> [What you will do]: Copy out verbatim every line of the records from the line containing "Open the Specials" down through the end of the records.

> [Records shown]:
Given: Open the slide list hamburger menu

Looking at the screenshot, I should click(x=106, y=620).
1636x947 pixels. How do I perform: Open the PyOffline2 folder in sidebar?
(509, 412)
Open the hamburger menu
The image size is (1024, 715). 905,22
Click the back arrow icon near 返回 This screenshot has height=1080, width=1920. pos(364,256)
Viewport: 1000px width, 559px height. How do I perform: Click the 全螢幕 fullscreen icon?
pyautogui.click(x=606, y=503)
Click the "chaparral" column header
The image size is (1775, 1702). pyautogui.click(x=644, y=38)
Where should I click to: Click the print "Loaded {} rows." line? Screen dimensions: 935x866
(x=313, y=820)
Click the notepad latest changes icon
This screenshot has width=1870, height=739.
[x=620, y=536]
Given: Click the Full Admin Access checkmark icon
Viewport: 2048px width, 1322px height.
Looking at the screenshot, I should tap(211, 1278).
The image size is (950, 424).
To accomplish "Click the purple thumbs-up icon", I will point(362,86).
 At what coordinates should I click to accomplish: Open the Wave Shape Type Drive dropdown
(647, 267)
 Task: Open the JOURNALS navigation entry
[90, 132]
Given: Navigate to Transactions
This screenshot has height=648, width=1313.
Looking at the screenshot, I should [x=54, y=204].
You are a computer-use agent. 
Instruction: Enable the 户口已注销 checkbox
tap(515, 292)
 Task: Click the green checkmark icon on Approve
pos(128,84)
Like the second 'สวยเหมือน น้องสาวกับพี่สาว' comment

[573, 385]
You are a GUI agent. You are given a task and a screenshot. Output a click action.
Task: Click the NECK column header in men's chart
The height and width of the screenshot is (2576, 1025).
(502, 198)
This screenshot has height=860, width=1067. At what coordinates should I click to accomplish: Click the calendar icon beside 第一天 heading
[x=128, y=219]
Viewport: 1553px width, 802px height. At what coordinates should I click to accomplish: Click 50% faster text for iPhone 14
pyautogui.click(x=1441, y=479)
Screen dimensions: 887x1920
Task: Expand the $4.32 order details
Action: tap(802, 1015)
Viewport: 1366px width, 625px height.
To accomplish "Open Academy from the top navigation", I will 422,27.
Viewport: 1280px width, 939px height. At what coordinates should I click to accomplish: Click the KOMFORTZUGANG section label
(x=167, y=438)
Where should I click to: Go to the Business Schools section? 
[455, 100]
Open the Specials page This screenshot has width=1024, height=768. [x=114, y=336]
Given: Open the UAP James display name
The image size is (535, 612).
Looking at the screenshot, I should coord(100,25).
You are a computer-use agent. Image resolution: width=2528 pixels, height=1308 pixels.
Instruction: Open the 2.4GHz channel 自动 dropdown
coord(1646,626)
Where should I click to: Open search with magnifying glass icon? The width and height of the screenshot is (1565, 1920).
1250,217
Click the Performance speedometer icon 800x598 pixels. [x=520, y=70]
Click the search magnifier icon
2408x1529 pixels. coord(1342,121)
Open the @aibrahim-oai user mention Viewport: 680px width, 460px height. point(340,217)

> [Result of this exercise]:
Open the Specials page This screenshot has width=1024, height=768. [x=114, y=336]
Given: Open the UAP James display name
The image size is (535, 612).
Looking at the screenshot, I should coord(100,25).
You are a computer-use agent. Image resolution: width=2528 pixels, height=1308 pixels.
Instruction: Open the 2.4GHz channel 自动 dropdown
coord(1646,626)
Where should I click to: Open search with magnifying glass icon? The width and height of the screenshot is (1565, 1920).
1250,217
Click the Performance speedometer icon 800x598 pixels. [x=520, y=70]
Click the search magnifier icon
2408x1529 pixels. coord(1342,121)
Open the @aibrahim-oai user mention Viewport: 680px width, 460px height. point(340,217)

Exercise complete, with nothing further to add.